**WHAT THE EXERCISE ASKS:**
What follows is a set of records; give them all back exactly.

**EXERCISE MATERIALS:**

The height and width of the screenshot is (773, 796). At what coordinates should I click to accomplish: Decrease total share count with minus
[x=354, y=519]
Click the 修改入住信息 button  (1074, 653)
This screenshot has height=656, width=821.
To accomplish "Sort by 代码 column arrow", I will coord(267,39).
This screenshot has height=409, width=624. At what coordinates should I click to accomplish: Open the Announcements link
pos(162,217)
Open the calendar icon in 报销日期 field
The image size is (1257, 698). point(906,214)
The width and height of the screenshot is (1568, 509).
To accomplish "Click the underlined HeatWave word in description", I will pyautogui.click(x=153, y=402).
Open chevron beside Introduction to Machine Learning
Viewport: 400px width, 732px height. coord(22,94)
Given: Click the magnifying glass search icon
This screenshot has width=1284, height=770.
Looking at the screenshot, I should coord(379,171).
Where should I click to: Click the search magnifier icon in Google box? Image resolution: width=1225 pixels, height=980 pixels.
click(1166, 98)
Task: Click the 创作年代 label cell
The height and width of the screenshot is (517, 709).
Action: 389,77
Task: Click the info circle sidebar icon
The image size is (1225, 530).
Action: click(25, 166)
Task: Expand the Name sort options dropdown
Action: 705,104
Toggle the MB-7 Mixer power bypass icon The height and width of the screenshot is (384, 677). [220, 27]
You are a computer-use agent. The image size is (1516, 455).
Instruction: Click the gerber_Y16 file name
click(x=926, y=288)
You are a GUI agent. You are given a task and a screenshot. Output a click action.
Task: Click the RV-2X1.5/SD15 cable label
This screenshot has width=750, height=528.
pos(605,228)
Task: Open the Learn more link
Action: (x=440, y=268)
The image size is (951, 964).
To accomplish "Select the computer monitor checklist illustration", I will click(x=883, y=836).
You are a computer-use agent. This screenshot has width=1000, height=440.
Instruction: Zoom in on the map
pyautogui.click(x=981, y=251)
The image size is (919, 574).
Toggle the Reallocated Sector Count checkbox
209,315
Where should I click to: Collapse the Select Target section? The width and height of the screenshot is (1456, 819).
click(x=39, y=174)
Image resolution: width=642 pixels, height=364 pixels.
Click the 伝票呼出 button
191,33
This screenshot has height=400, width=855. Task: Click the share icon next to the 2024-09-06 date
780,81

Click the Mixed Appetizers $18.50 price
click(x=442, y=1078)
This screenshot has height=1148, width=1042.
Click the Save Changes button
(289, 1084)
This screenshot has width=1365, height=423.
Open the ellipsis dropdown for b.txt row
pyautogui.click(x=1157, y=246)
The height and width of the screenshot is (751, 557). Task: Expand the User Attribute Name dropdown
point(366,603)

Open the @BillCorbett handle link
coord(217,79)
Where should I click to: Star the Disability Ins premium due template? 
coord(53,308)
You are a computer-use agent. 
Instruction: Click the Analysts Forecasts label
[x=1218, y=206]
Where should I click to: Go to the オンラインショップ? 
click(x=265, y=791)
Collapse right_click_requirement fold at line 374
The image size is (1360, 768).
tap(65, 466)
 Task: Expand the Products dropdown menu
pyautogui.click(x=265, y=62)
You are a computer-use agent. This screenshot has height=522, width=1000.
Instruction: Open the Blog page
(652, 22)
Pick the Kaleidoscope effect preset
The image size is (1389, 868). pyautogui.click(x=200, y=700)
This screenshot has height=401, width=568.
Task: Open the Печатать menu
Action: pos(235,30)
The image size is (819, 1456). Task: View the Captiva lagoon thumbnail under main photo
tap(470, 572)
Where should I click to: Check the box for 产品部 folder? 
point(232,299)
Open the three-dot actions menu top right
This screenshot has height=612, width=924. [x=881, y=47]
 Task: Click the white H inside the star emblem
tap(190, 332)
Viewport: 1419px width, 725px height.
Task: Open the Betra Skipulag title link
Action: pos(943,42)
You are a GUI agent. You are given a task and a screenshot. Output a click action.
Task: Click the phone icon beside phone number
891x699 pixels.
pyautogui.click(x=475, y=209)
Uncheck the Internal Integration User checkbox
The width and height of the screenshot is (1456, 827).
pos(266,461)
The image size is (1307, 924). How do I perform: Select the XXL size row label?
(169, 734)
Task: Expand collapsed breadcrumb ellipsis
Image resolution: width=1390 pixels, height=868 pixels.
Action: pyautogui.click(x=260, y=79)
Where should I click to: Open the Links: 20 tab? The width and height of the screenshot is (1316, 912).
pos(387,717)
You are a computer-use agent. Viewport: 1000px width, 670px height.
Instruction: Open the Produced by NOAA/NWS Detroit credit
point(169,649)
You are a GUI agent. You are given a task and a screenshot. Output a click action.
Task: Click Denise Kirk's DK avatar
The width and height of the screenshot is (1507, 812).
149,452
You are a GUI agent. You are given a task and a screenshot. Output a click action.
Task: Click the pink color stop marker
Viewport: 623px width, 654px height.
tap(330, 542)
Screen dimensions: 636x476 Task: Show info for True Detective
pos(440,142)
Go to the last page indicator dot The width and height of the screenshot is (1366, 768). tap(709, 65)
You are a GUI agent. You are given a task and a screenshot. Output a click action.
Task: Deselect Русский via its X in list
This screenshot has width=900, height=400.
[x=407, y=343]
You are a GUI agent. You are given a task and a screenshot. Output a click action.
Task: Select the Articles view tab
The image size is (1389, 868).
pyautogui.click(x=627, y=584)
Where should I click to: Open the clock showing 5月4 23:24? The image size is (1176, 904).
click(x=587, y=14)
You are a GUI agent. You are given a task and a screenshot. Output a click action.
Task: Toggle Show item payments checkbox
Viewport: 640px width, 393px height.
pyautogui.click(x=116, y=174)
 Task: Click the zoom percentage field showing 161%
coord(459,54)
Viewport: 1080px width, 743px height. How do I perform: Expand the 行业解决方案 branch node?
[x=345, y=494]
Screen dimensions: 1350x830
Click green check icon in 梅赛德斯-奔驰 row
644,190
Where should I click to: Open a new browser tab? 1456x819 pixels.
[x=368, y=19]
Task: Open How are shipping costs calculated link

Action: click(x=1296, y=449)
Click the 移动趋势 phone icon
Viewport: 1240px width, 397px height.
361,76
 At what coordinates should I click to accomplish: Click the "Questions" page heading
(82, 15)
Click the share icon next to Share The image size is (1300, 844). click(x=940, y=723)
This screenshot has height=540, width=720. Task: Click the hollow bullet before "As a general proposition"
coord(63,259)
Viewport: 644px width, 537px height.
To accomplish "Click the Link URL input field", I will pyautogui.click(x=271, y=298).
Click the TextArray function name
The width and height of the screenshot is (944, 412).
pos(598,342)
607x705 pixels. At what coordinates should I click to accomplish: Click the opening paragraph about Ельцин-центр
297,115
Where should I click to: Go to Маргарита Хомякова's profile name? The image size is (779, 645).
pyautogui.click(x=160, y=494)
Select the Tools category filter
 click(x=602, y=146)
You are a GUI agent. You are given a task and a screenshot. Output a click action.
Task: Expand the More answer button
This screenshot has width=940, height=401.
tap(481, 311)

**RESULT OF THE EXERCISE:**
The height and width of the screenshot is (773, 796). At what coordinates should I click to accomplish: Decrease total share count with minus
[x=354, y=519]
Click the 修改入住信息 button  (1074, 653)
This screenshot has height=656, width=821.
To accomplish "Sort by 代码 column arrow", I will coord(267,39).
This screenshot has height=409, width=624. At what coordinates should I click to accomplish: Open the Announcements link
pos(162,217)
Open the calendar icon in 报销日期 field
The image size is (1257, 698). point(906,214)
The width and height of the screenshot is (1568, 509).
To accomplish "Click the underlined HeatWave word in description", I will pyautogui.click(x=153, y=402).
Open chevron beside Introduction to Machine Learning
Viewport: 400px width, 732px height. coord(22,94)
Given: Click the magnifying glass search icon
This screenshot has width=1284, height=770.
Looking at the screenshot, I should coord(379,171).
Where should I click to: Click the search magnifier icon in Google box? Image resolution: width=1225 pixels, height=980 pixels.
click(1166, 98)
Task: Click the 创作年代 label cell
The height and width of the screenshot is (517, 709).
Action: 389,77
Task: Click the info circle sidebar icon
The image size is (1225, 530).
Action: click(25, 166)
Task: Expand the Name sort options dropdown
Action: 705,104
Toggle the MB-7 Mixer power bypass icon The height and width of the screenshot is (384, 677). [220, 27]
You are a computer-use agent. The image size is (1516, 455).
Instruction: Click the gerber_Y16 file name
click(x=926, y=288)
You are a GUI agent. You are given a task and a screenshot. Output a click action.
Task: Click the RV-2X1.5/SD15 cable label
This screenshot has width=750, height=528.
pos(605,228)
Task: Open the Learn more link
Action: (x=440, y=268)
The image size is (951, 964).
To accomplish "Select the computer monitor checklist illustration", I will click(x=883, y=836).
You are a computer-use agent. This screenshot has width=1000, height=440.
Instruction: Zoom in on the map
pyautogui.click(x=981, y=251)
The image size is (919, 574).
Toggle the Reallocated Sector Count checkbox
209,315
Where should I click to: Collapse the Select Target section? The width and height of the screenshot is (1456, 819).
click(x=39, y=174)
Image resolution: width=642 pixels, height=364 pixels.
Click the 伝票呼出 button
191,33
This screenshot has height=400, width=855. Task: Click the share icon next to the 2024-09-06 date
780,81

Click the Mixed Appetizers $18.50 price
click(x=442, y=1078)
This screenshot has height=1148, width=1042.
Click the Save Changes button
(289, 1084)
This screenshot has width=1365, height=423.
Open the ellipsis dropdown for b.txt row
pyautogui.click(x=1157, y=246)
The height and width of the screenshot is (751, 557). Task: Expand the User Attribute Name dropdown
point(366,603)

Open the @BillCorbett handle link
coord(217,79)
Where should I click to: Star the Disability Ins premium due template? 
coord(53,308)
You are a computer-use agent. 
Instruction: Click the Analysts Forecasts label
[x=1218, y=206]
Where should I click to: Go to the オンラインショップ? 
click(x=265, y=791)
Collapse right_click_requirement fold at line 374
The image size is (1360, 768).
tap(65, 466)
 Task: Expand the Products dropdown menu
pyautogui.click(x=265, y=62)
You are a computer-use agent. This screenshot has height=522, width=1000.
Instruction: Open the Blog page
(652, 22)
Pick the Kaleidoscope effect preset
The image size is (1389, 868). pyautogui.click(x=200, y=700)
This screenshot has height=401, width=568.
Task: Open the Печатать menu
Action: pos(235,30)
The image size is (819, 1456). Task: View the Captiva lagoon thumbnail under main photo
tap(470, 572)
Where should I click to: Check the box for 产品部 folder? 
point(232,299)
Open the three-dot actions menu top right
This screenshot has height=612, width=924. [x=881, y=47]
 Task: Click the white H inside the star emblem
tap(190, 332)
Viewport: 1419px width, 725px height.
Task: Open the Betra Skipulag title link
Action: pos(943,42)
You are a GUI agent. You are given a task and a screenshot. Output a click action.
Task: Click the phone icon beside phone number
891x699 pixels.
pyautogui.click(x=475, y=209)
Uncheck the Internal Integration User checkbox
The width and height of the screenshot is (1456, 827).
pos(266,461)
The image size is (1307, 924). How do I perform: Select the XXL size row label?
(169, 734)
Task: Expand collapsed breadcrumb ellipsis
Image resolution: width=1390 pixels, height=868 pixels.
Action: pyautogui.click(x=260, y=79)
Where should I click to: Open the Links: 20 tab? The width and height of the screenshot is (1316, 912).
pos(387,717)
You are a computer-use agent. Viewport: 1000px width, 670px height.
Instruction: Open the Produced by NOAA/NWS Detroit credit
point(169,649)
You are a GUI agent. You are given a task and a screenshot. Output a click action.
Task: Click Denise Kirk's DK avatar
The width and height of the screenshot is (1507, 812).
149,452
You are a GUI agent. You are given a task and a screenshot. Output a click action.
Task: Click the pink color stop marker
Viewport: 623px width, 654px height.
tap(330, 542)
Screen dimensions: 636x476 Task: Show info for True Detective
pos(440,142)
Go to the last page indicator dot The width and height of the screenshot is (1366, 768). tap(709, 65)
You are a GUI agent. You are given a task and a screenshot. Output a click action.
Task: Deselect Русский via its X in list
This screenshot has width=900, height=400.
[x=407, y=343]
You are a GUI agent. You are given a task and a screenshot. Output a click action.
Task: Select the Articles view tab
The image size is (1389, 868).
pyautogui.click(x=627, y=584)
Where should I click to: Open the clock showing 5月4 23:24? The image size is (1176, 904).
click(x=587, y=14)
You are a GUI agent. You are given a task and a screenshot. Output a click action.
Task: Toggle Show item payments checkbox
Viewport: 640px width, 393px height.
pyautogui.click(x=116, y=174)
 Task: Click the zoom percentage field showing 161%
coord(459,54)
Viewport: 1080px width, 743px height. How do I perform: Expand the 行业解决方案 branch node?
[x=345, y=494]
Screen dimensions: 1350x830
Click green check icon in 梅赛德斯-奔驰 row
644,190
Where should I click to: Open a new browser tab? 1456x819 pixels.
[x=368, y=19]
Task: Open How are shipping costs calculated link

Action: click(x=1296, y=449)
Click the 移动趋势 phone icon
Viewport: 1240px width, 397px height.
361,76
 At what coordinates should I click to accomplish: Click the "Questions" page heading
(82, 15)
Click the share icon next to Share The image size is (1300, 844). click(x=940, y=723)
This screenshot has height=540, width=720. Task: Click the hollow bullet before "As a general proposition"
coord(63,259)
Viewport: 644px width, 537px height.
To accomplish "Click the Link URL input field", I will pyautogui.click(x=271, y=298).
Click the TextArray function name
The width and height of the screenshot is (944, 412).
pos(598,342)
607x705 pixels. At what coordinates should I click to accomplish: Click the opening paragraph about Ельцин-центр
297,115
Where should I click to: Go to Маргарита Хомякова's profile name? The image size is (779, 645).
pyautogui.click(x=160, y=494)
Select the Tools category filter
 click(x=602, y=146)
You are a GUI agent. You are given a task and a screenshot. Output a click action.
Task: Expand the More answer button
This screenshot has width=940, height=401.
tap(481, 311)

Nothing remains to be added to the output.